«¿Y por qué no hablás, cura maricón?», preguntaron los torturadores de la DINA a un Antoni Llidó maltrecho. «¡Por mis principios!», respondió el cura valenciano mientras, entre violentas palizas, era conminado a delatar a dirigentes del Movimiento de Izquierda Revolucionaria (MIR) en octubre de 1974.
Así lo atestigua Edmundo Lebrecht, compañero de celda de Llidó en el centro de detención de la calle José Domingo Cañas de Santiago y cuyo testimonio fue filmado por Andreu Zurriaga, sobrino del sacerdote.
Sus últimos días estuvieron marcados por torturas terroríficas que incluían aplicación de electricidad durante horas. Todos los testigos coinciden: no delató a nadie.
La fortaleza de espíritu y de conciencia fue una constante en Llidó, que llegó a Chile en 1969 hastiado del franquismo y del conservadurismo de la Iglesia española. Fue destinado a la minúscula localidad de Quillota, en la diócesis de Valparaíso.
La llegada al Gobierno en 1970 del socialista Salvador Allende ayudó a Llidó a desarrollar una intensa actividad en defensa de los derechos humanos y en mejorar las condiciones de vida de campesinos y pobladores.
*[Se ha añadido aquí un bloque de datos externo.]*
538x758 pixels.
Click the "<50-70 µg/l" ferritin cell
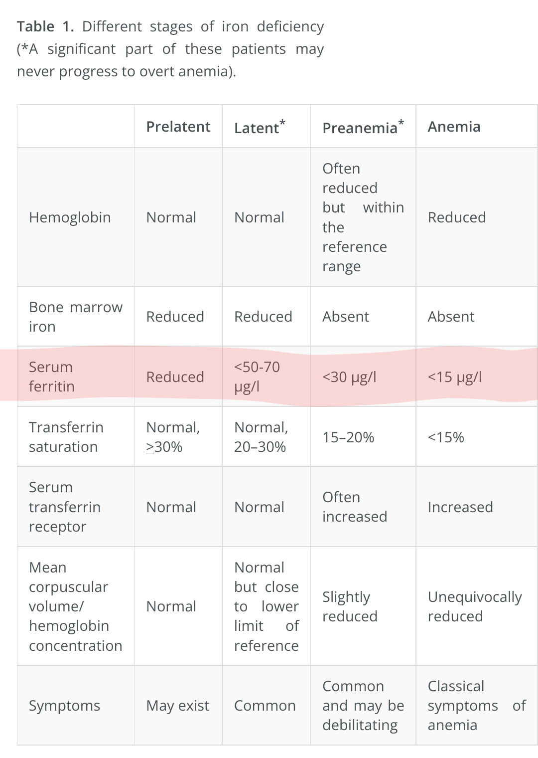[x=257, y=377]
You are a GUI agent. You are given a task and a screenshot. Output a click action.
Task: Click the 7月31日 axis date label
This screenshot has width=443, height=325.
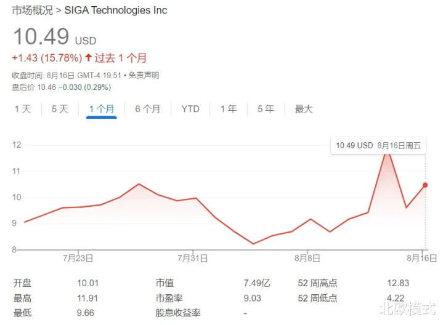point(193,258)
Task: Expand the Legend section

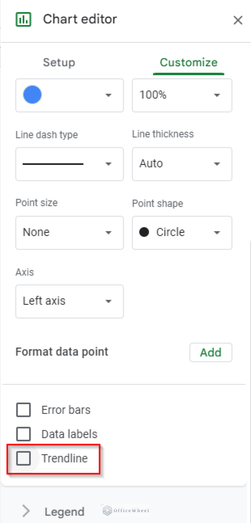Action: [64, 512]
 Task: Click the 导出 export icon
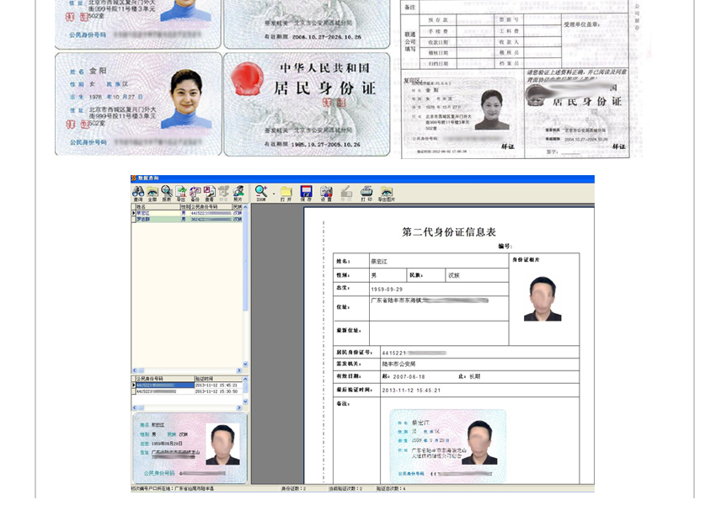180,193
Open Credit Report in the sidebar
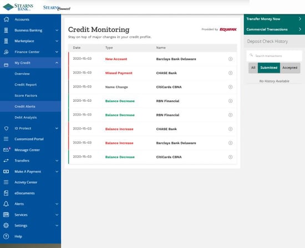 tap(26, 85)
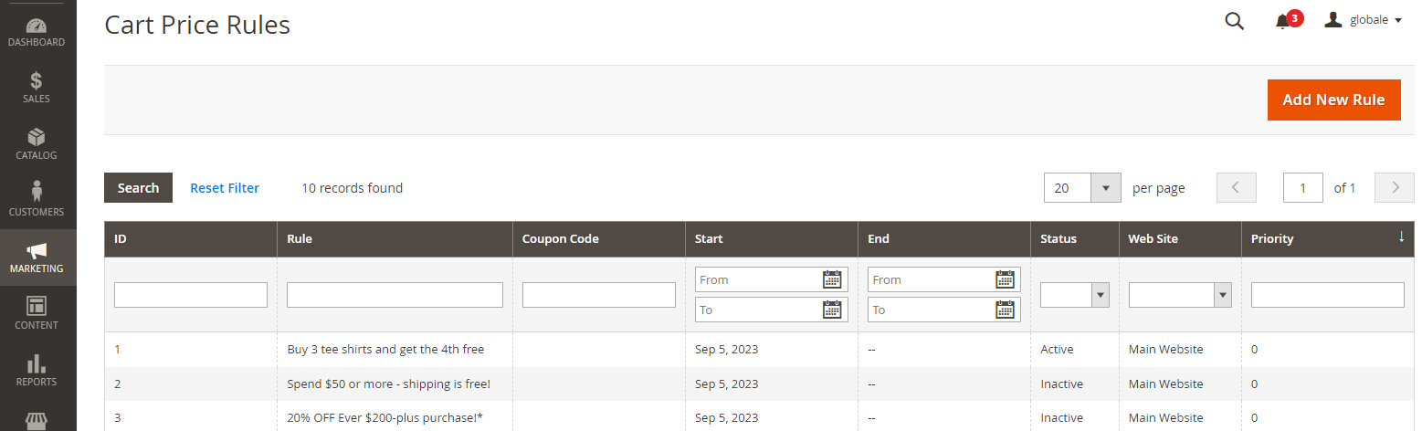This screenshot has width=1422, height=431.
Task: Click the Add New Rule button
Action: (1333, 100)

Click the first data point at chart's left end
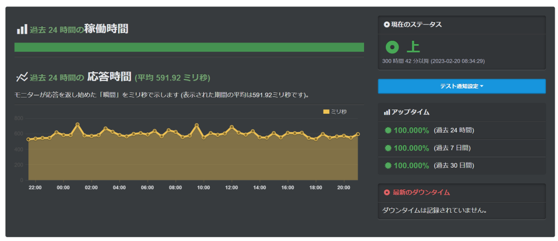(x=28, y=139)
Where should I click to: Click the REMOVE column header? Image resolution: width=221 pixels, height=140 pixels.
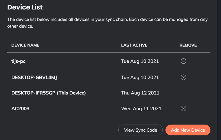(x=188, y=45)
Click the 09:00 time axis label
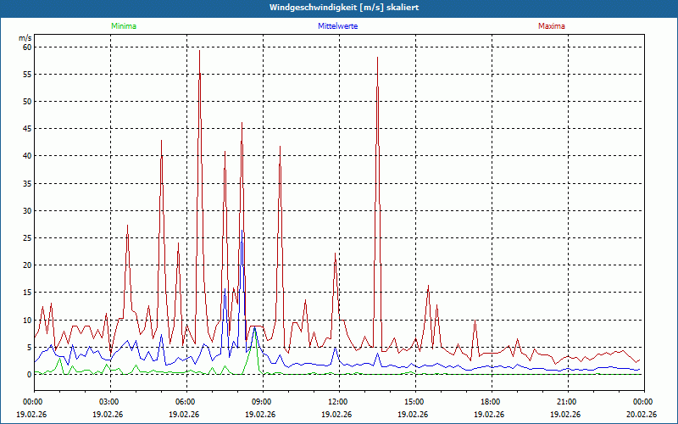This screenshot has width=678, height=424. click(262, 402)
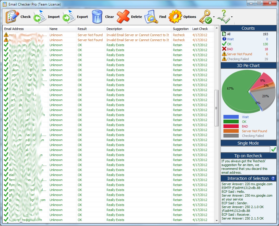Screen dimensions: 279x226
Task: Click the Export toolbar icon
Action: pos(69,17)
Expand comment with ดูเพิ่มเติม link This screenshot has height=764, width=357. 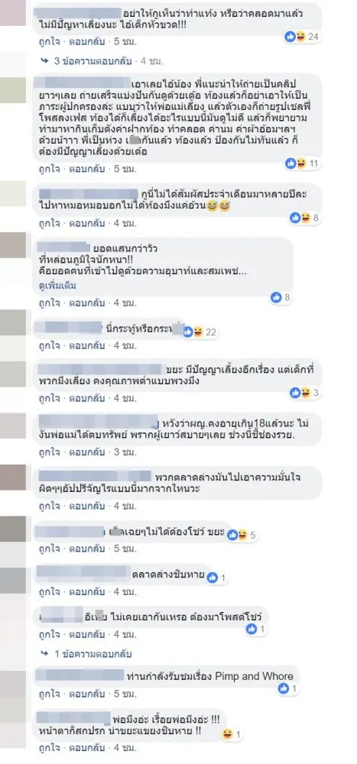57,286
Su compromiso traspasó las fronteras de lo religioso y en 1971 ingresó en el grupo Cristianos por el Socialismo y en el MIR. Ese mismo año el obispo de Valparaíso, el ultraconservador Emilio Tagle, le suspendió de sus funciones sacerdotales.
El golpe de Estado de Augusto Pinochet en septiembre de 1973 condujo a Llidó a la clandestinidad. El historiador Mario Amorós concluye en su libro Antoni Llidó, un sacerdote revolucionario que el cura valenciano no fue un militante más, sino un destacado miembro de la organización del partido bajo la dictadura.
De ahí la brutalidad de las torturas que padeció tras su detención, el 1 de octubre de 1974. Diez días más tarde fue trasladado al centro de Cuatro Álamos, de donde fue sacado el 25 de octubre para convertirse en el único sacerdote en la lista de los 1.192 detenidos desaparecidos de la dictadura de Pinochet.